[[ Available data open ]]
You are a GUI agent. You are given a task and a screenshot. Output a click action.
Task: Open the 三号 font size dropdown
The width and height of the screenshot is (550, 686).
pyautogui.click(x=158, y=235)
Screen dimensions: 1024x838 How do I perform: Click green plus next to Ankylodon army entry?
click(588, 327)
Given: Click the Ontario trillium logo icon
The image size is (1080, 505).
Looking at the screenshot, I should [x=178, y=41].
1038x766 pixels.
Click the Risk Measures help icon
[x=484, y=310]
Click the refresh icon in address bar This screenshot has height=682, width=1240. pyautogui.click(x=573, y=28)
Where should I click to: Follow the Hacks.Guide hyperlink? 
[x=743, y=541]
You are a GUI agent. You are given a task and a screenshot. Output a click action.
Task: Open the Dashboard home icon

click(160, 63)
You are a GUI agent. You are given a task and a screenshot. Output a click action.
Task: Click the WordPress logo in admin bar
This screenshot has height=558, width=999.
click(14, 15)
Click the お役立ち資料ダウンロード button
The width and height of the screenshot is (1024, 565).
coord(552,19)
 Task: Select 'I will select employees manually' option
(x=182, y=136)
[[ Available data closed ]]
— Assigned task —
Output an exact copy of the lines beginning at the one that holds "Task: Select 'I" and running through the final line of the records.

— Answer to this problem —
 Task: Select 'I will select employees manually' option
(x=182, y=136)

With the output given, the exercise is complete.